== Segment start ==

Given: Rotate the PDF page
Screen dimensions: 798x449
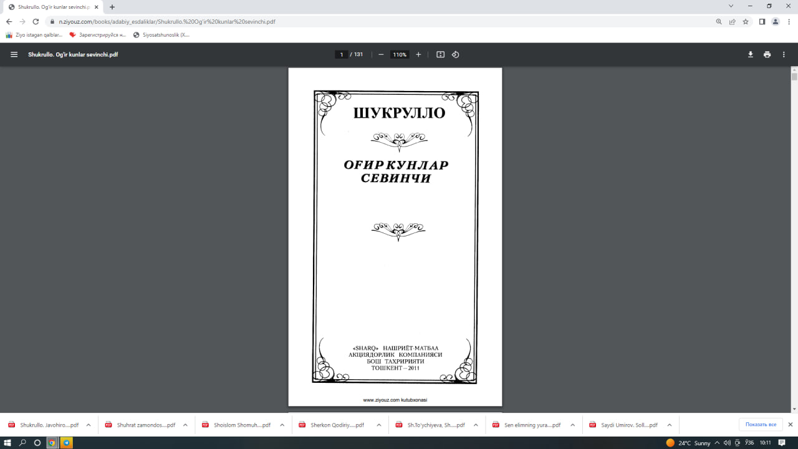Looking at the screenshot, I should 455,54.
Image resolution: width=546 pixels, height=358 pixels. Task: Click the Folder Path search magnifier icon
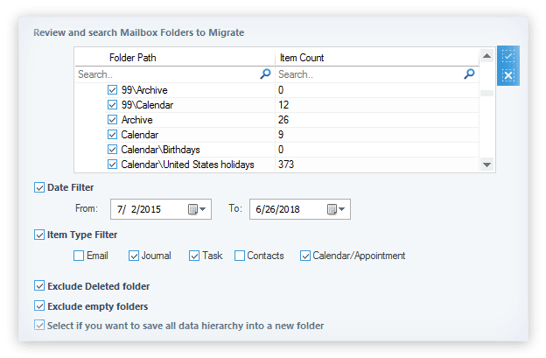coord(266,75)
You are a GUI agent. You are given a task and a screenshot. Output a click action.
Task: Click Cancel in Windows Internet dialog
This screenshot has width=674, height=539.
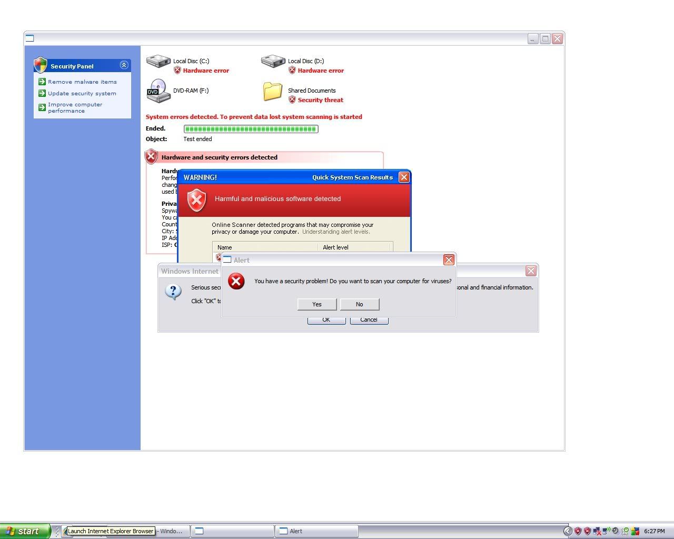click(369, 321)
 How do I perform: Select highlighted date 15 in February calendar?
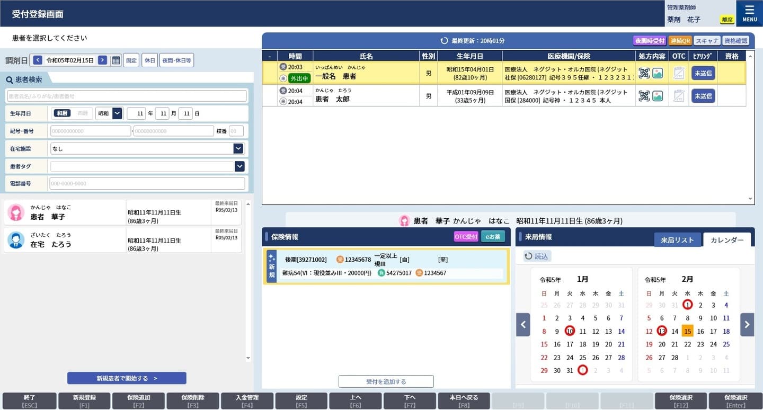pos(687,332)
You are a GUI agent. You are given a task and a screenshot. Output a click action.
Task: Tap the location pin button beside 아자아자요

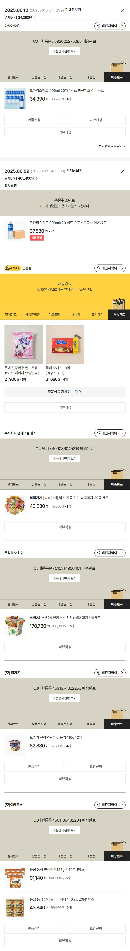point(110,26)
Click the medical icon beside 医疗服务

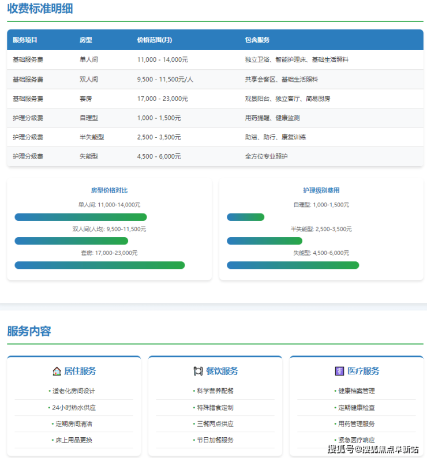[x=339, y=371]
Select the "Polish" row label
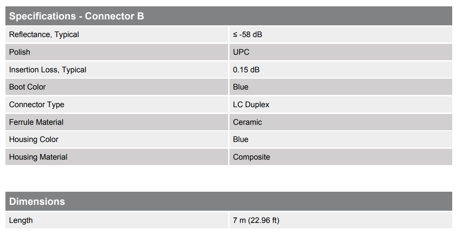This screenshot has width=459, height=241. tap(19, 52)
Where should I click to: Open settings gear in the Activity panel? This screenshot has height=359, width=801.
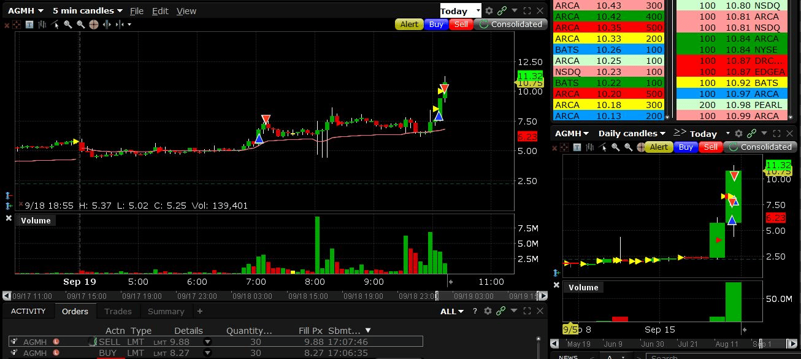click(x=488, y=311)
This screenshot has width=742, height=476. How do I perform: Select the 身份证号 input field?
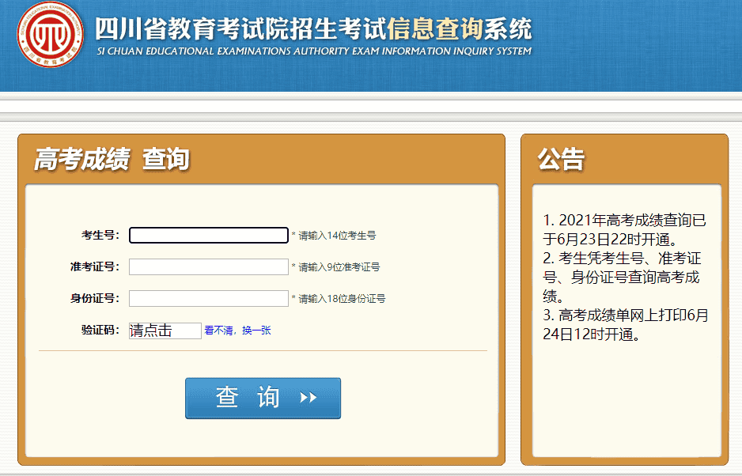209,299
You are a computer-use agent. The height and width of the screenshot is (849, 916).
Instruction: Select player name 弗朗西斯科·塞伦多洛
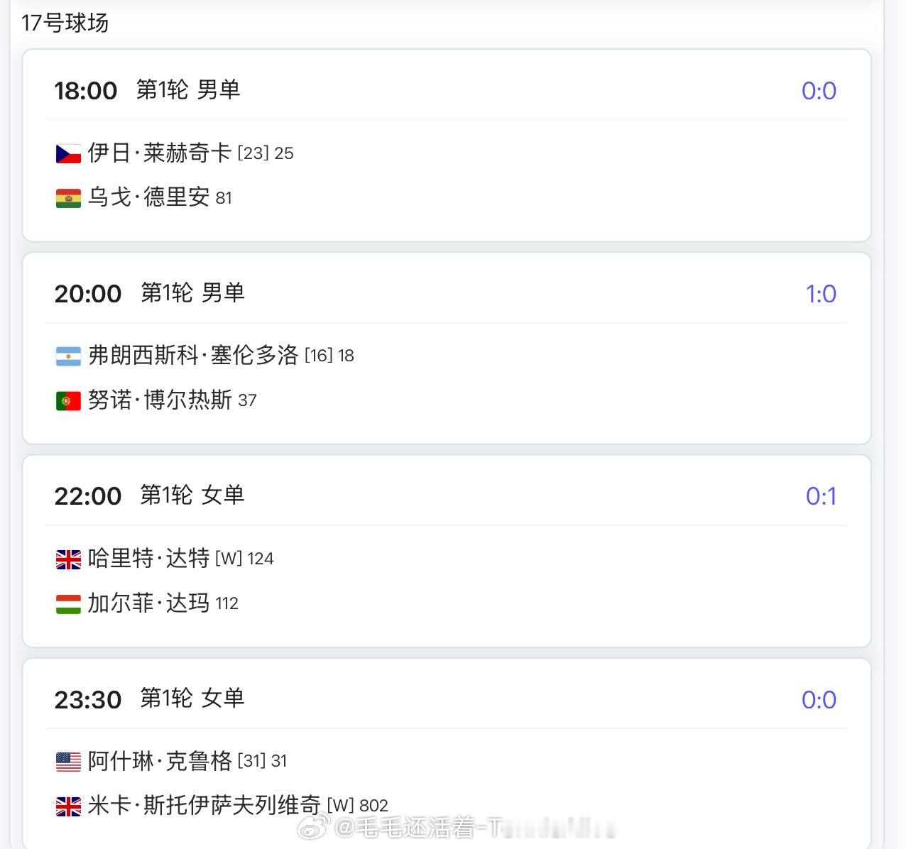193,355
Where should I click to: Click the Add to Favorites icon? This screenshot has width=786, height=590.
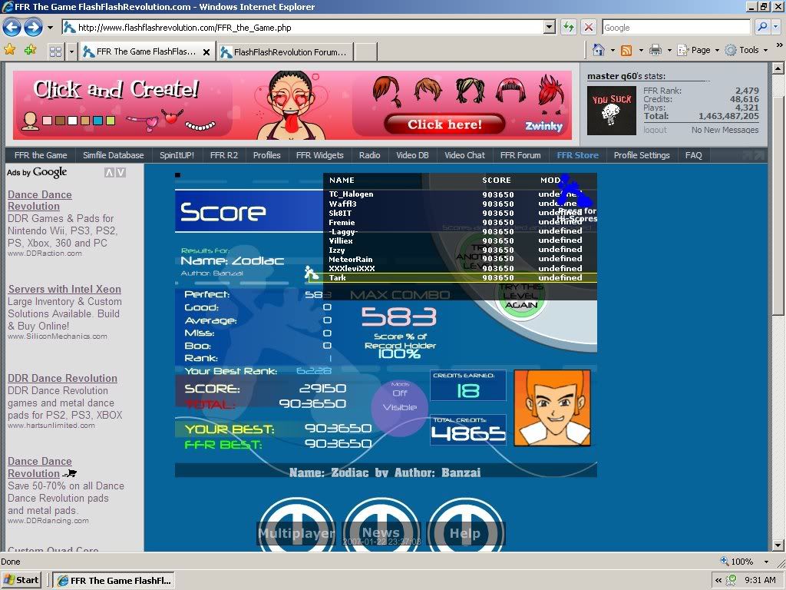[30, 50]
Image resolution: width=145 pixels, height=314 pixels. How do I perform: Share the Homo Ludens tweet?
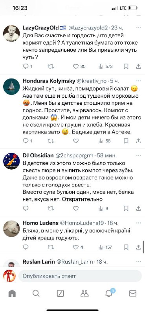coord(139,247)

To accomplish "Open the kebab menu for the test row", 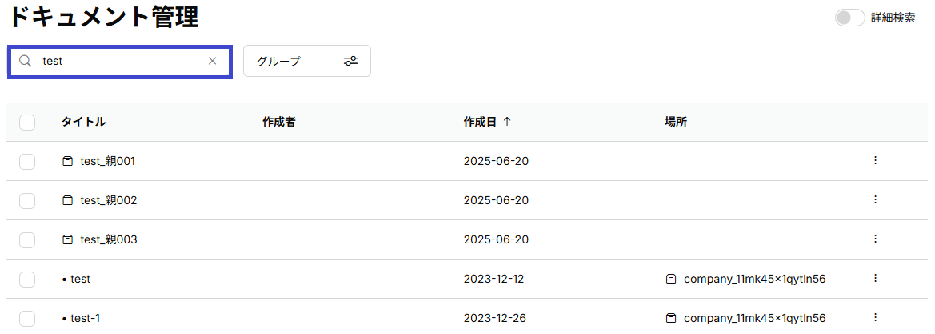I will coord(875,279).
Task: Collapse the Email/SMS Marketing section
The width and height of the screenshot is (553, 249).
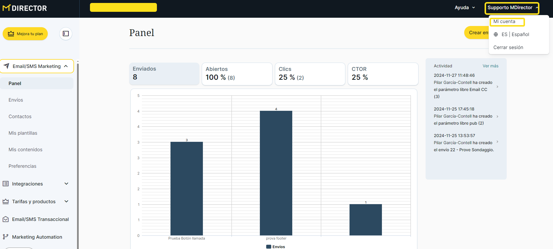Action: (x=66, y=66)
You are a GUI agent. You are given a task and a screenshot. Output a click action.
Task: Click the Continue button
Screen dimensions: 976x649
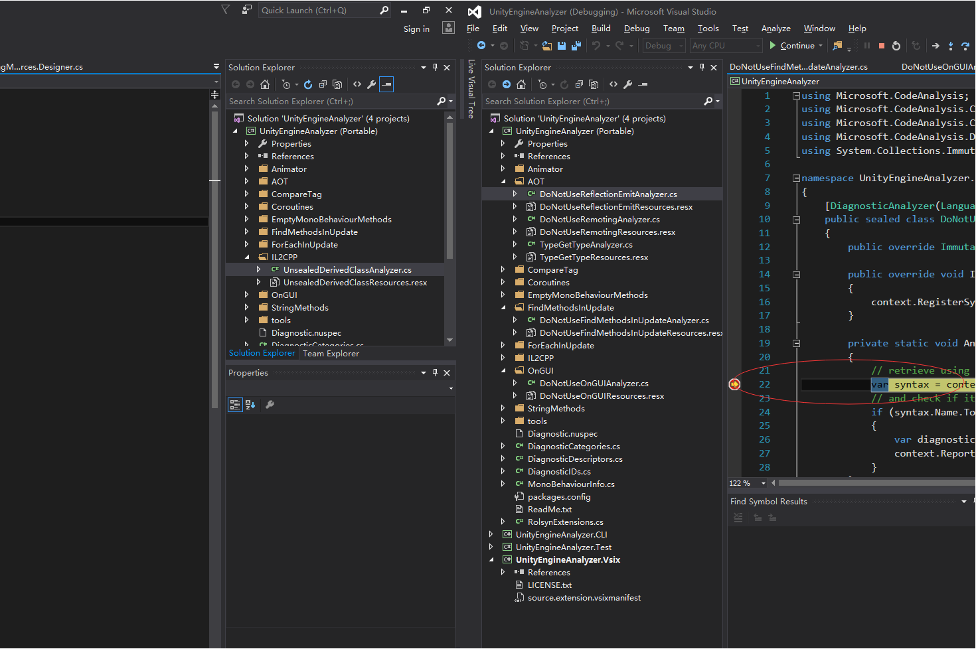tap(791, 46)
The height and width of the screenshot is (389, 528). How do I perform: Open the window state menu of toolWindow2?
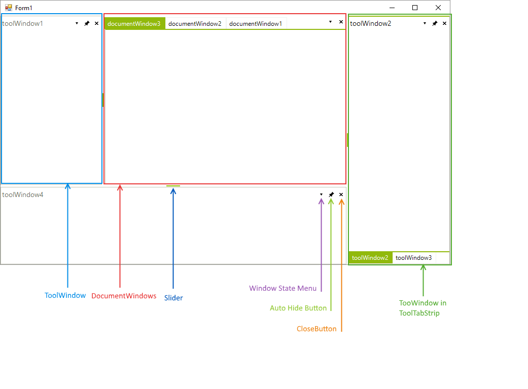pos(425,23)
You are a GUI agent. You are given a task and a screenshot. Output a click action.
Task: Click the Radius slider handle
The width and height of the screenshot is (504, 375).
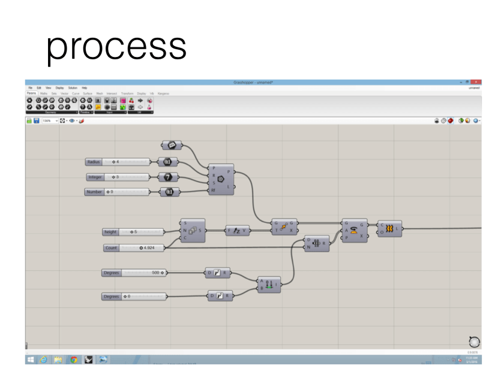tap(113, 162)
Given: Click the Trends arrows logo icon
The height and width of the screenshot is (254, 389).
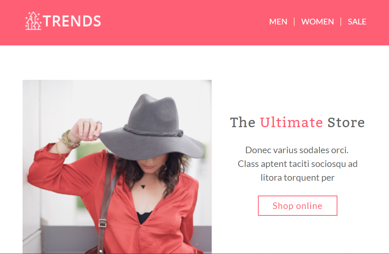Looking at the screenshot, I should coord(33,21).
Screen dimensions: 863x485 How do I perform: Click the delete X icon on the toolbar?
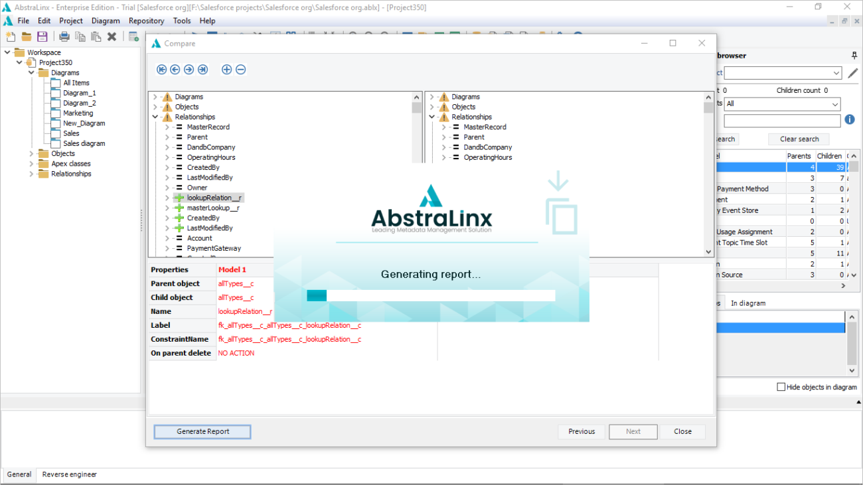point(112,36)
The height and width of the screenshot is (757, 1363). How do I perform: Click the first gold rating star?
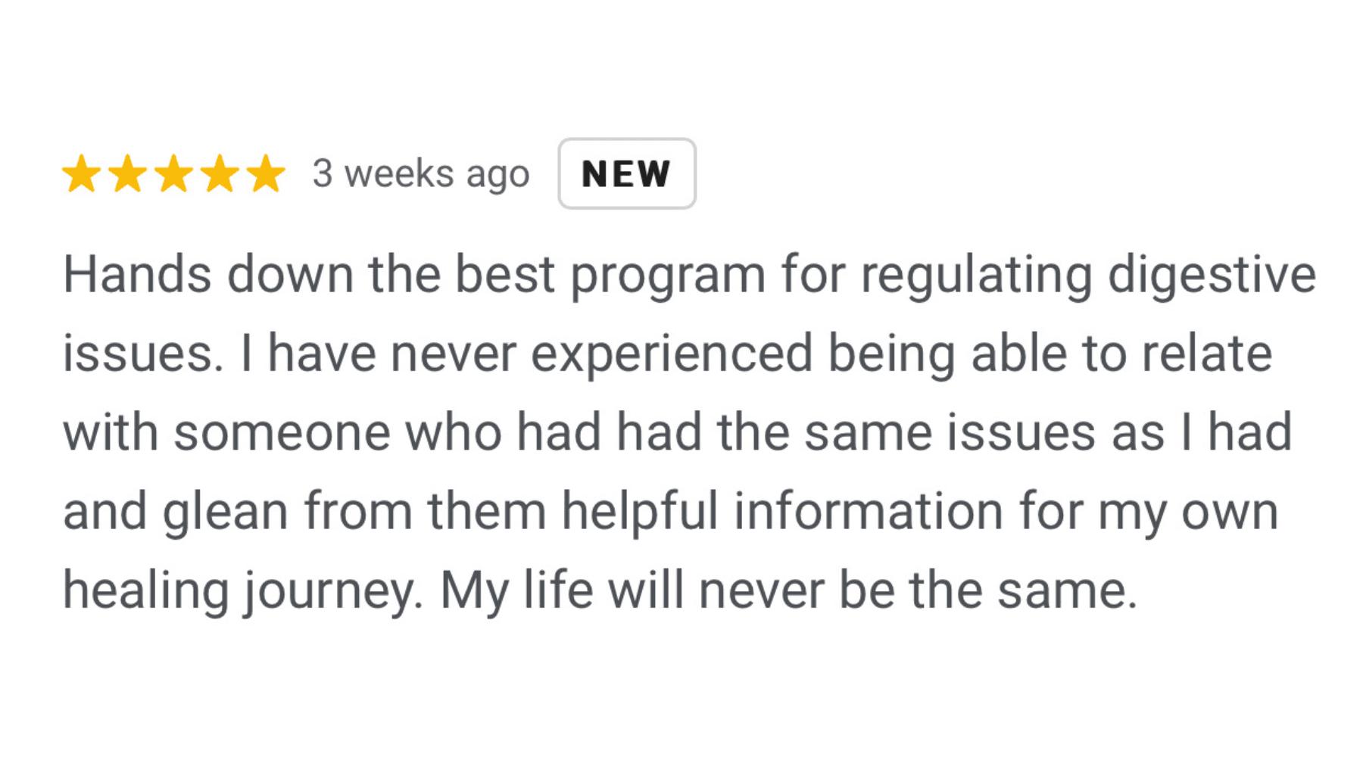click(x=81, y=173)
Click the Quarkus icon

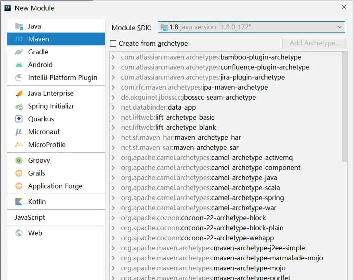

== Segment end ==

* _ACTIVITY_
Nothing but the lines from the one with "The height and width of the screenshot is (254, 389)." through the last line of the material above should appear in the answer, each copied exactly, with no pictures.

* _TASK RESULT_
The height and width of the screenshot is (254, 389).
Looking at the screenshot, I should coord(33,21).
Screen dimensions: 863x485 How do I perform: Click the delete X icon on the toolbar?
point(112,36)
The height and width of the screenshot is (757, 1363). How do I perform: Click the first gold rating star?
click(x=81, y=173)
Click the Quarkus icon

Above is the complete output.